拮抗を超えて新しい未来へ

カープ=ヒロシマ聖戦機構からは「波状的自爆攻撃で裏切り者盡頭子に死を」というメッセージが、革命的鯉主義者同盟巣鴨派からは、「カープの弱点を隠蔽し賞揚し続ける日和見スターリニスト盡頭子を徹底殲滅する」という宣告が、大日本青年鯉軍宣揚会からは「自虐的言辞を繰返す軟弱口舌の徒は広島市民球場前で切腹して謝罪せよ」という血書が、その他諸々が、続々と届いている。私のペシミスティックな表現のどこかの部分が、それぞれ左右両極、及び民族主義者たちの怒りを買ったらしい。しかし私は、極左冒険主義にも、極右暴力主義にも与さない。もちろん、中庸などと称すれば、その時点で失笑を買うのはよくわかっているつもりだ。

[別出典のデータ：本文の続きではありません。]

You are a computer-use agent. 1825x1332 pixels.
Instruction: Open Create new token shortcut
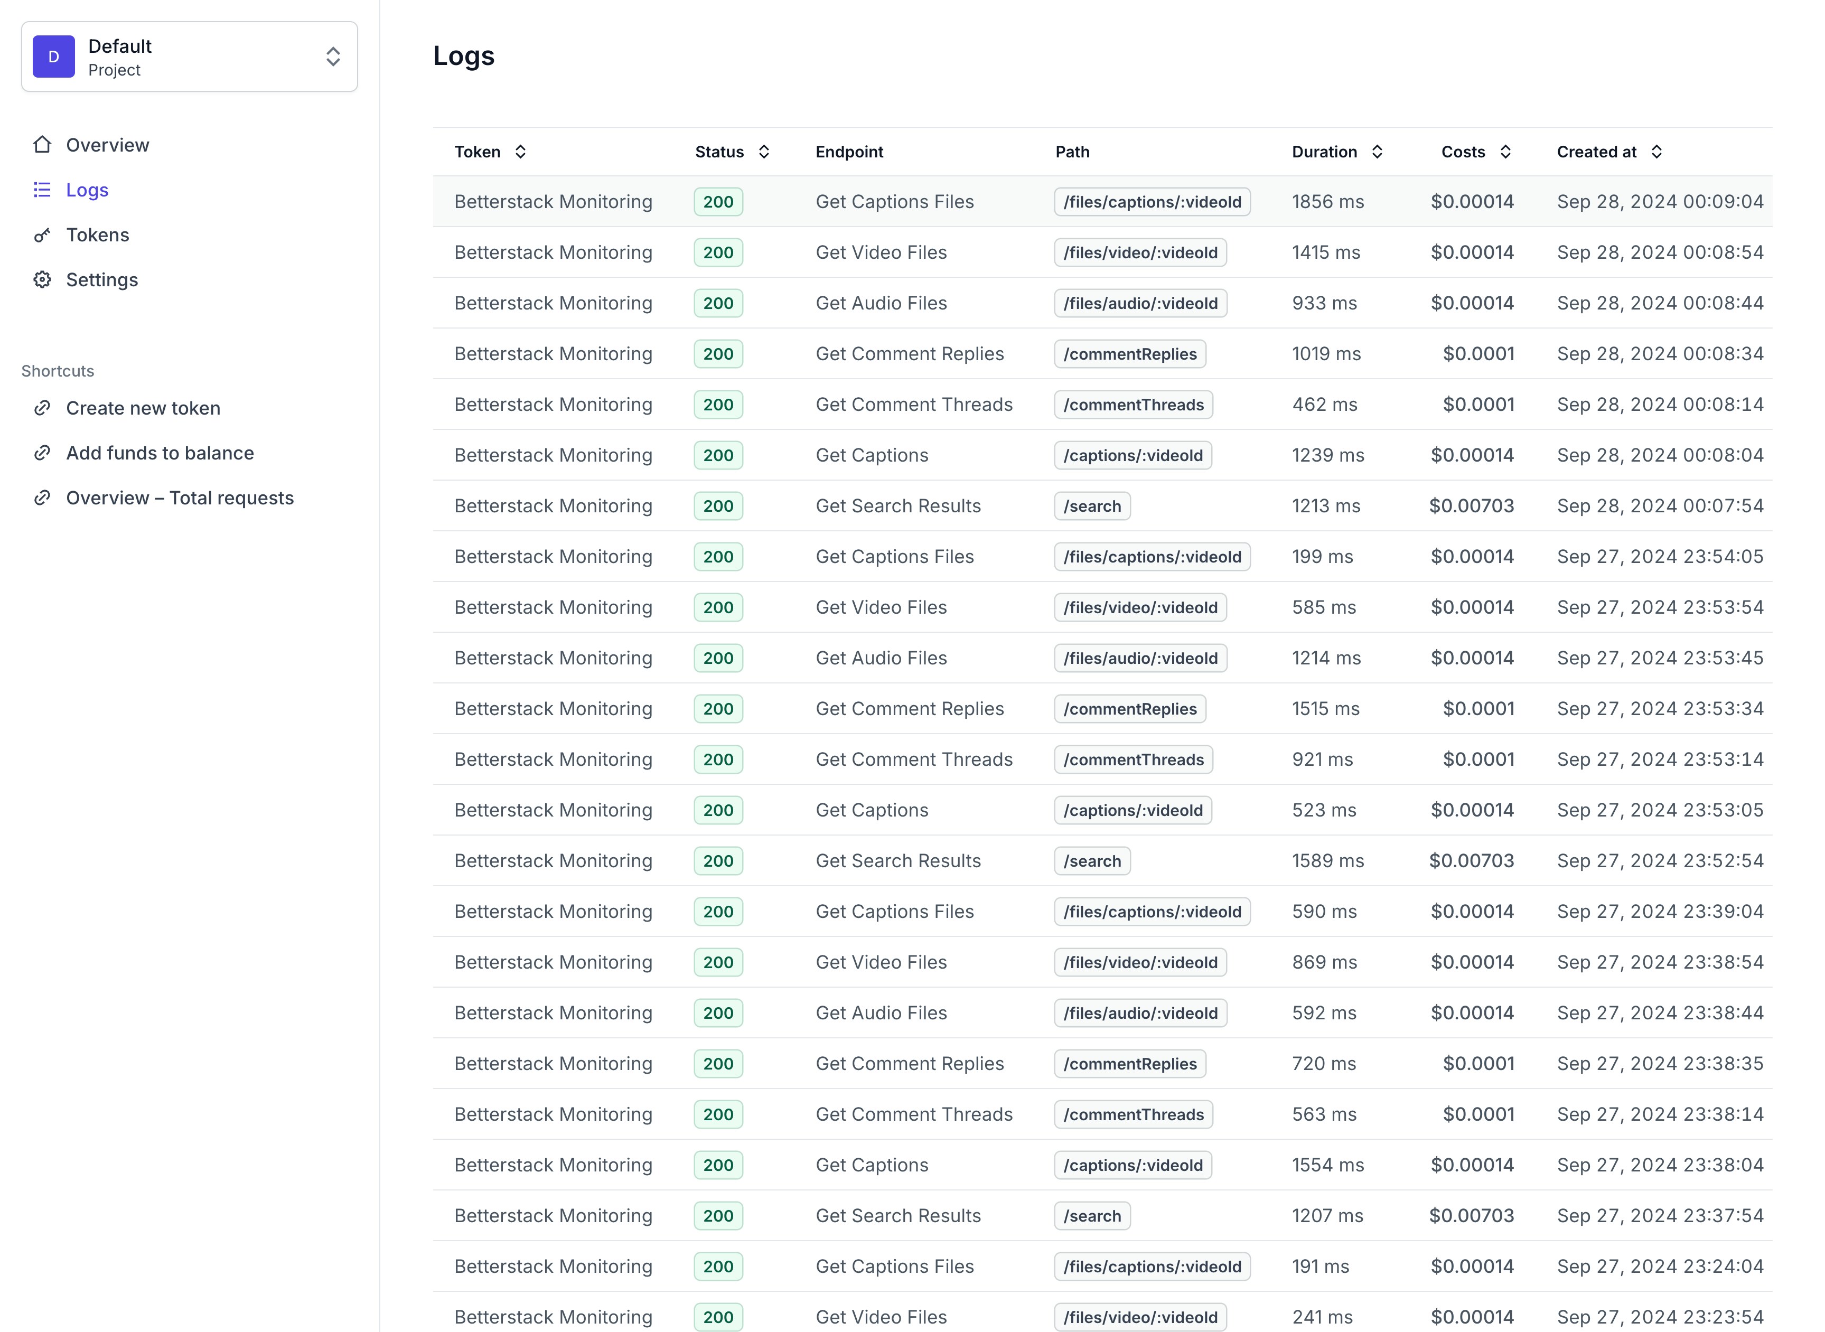tap(143, 408)
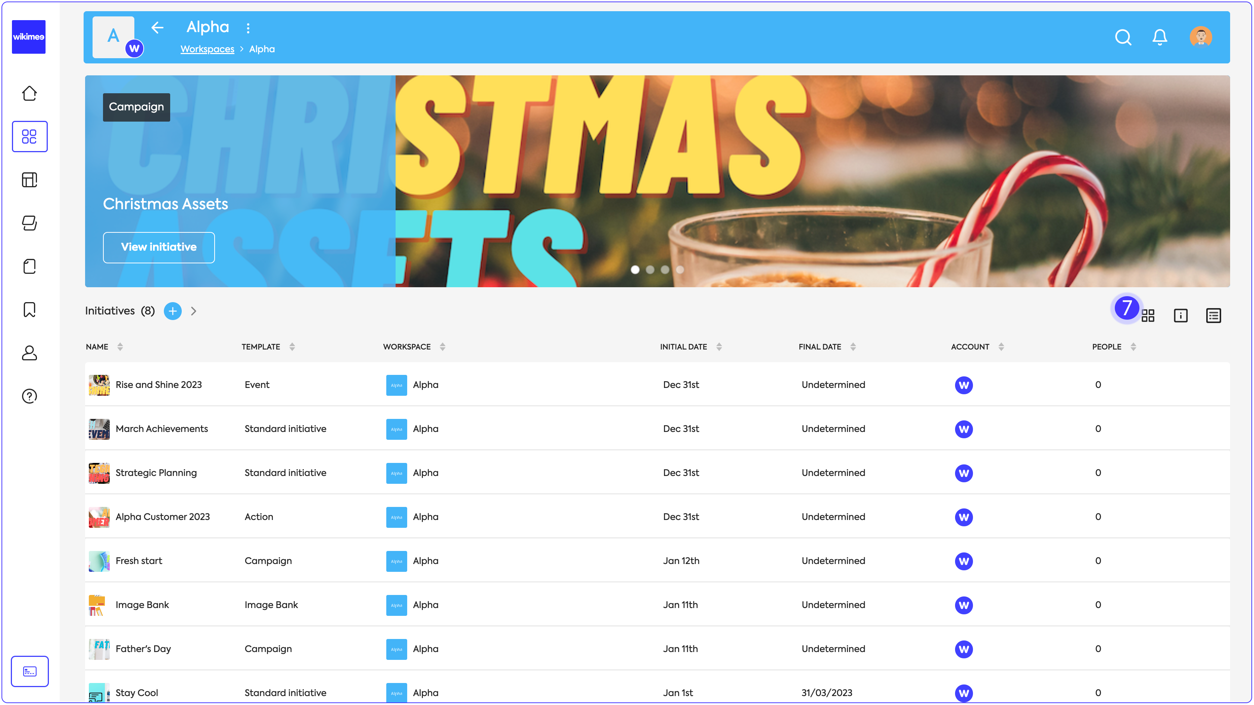1254x705 pixels.
Task: Click the notification bell icon
Action: [x=1159, y=37]
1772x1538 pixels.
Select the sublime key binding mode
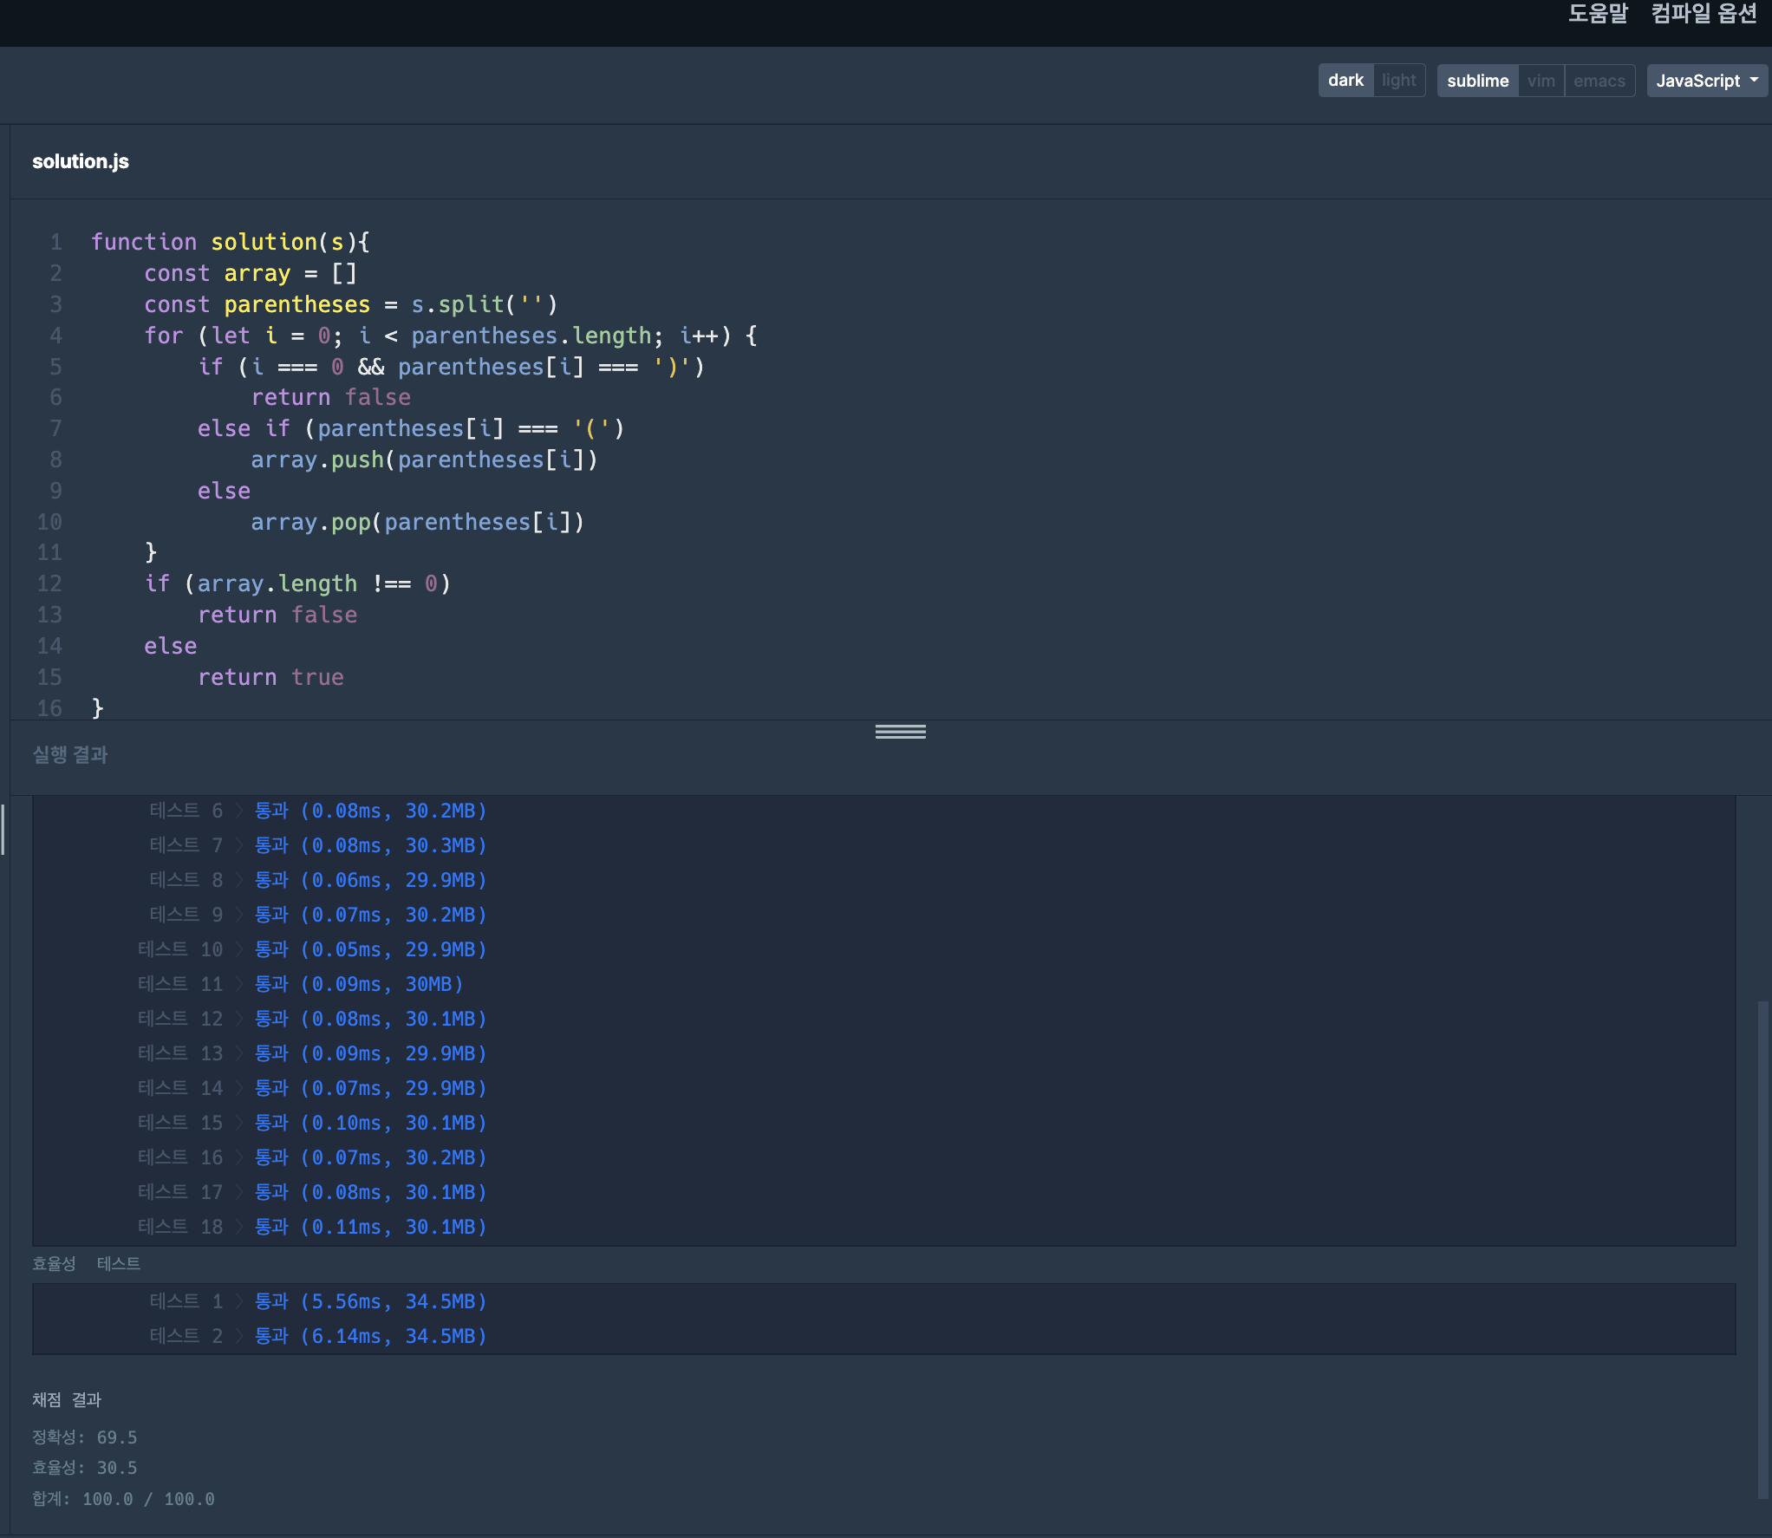pos(1477,81)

先日、Theatre of Philosophy の吉田氏から、研究会用テキスト用にリチャード・ローティの『リベラル・ユートピアという希望』(岩波書店刊)の中の一章、「トロツキーと野生の蘭」のコピーを渡された。昨日再読、深く嘆息する。

 "政治上の左右両派からおなじように激しく攻撃されるのが、知識人として最も望ましい位置である、という考えに何ほどかの意味があるとすれば、わたしの場合、現状は申し分ないということになる。わたしが保守派の論客のやり玉に挙がる際にはしばしば、相対主義的で非合理主義者であり、脱構築を唱える冷笑的でにやけたインテリの一人で、その著作は若者たちの道徳心を衰弱させているとされる。(中略)しかし、左派の立場から発言しているシェルドン・ウォリンは、わたしとアラン・ブルームの中に多くの類似点を見ている。彼の言によれば、わたしたちは二人とも、自分と同様の余暇と教養のあるエリート層のことしか気にかけていない知的スノッブである。二人とも、アメリカ社会からのけ者にされてきた黒人やその他のグループの人びとに対して言うべき言葉をもっていない。ウォリンのような見解は、イギリスを代表するマルクス主義思想家であるテリー・イーグルトンの発言からも聞き取れる。イーグルトンの言うには、「(ローティーの言う)理想社会において、知識人は『アイロニスト』であり、自分自身の信念に対し適度に鷹揚で、肩の力の抜けた態度を取るが、他方、大衆の方は、そのようにして自分自身に対してアイロニカルな態度を取れば破滅的な結果を招きかねないので、あいかわらず国旗に敬礼し、人生を真面目に受け止めるであろう」"

黒い虎でも青い竜でもよい、巨人を倒すものが良き獣である、とかつて中国のエライ人が言った。ホンマ勝ちゃあええんじゃ勝ちゃあ。ドアホ。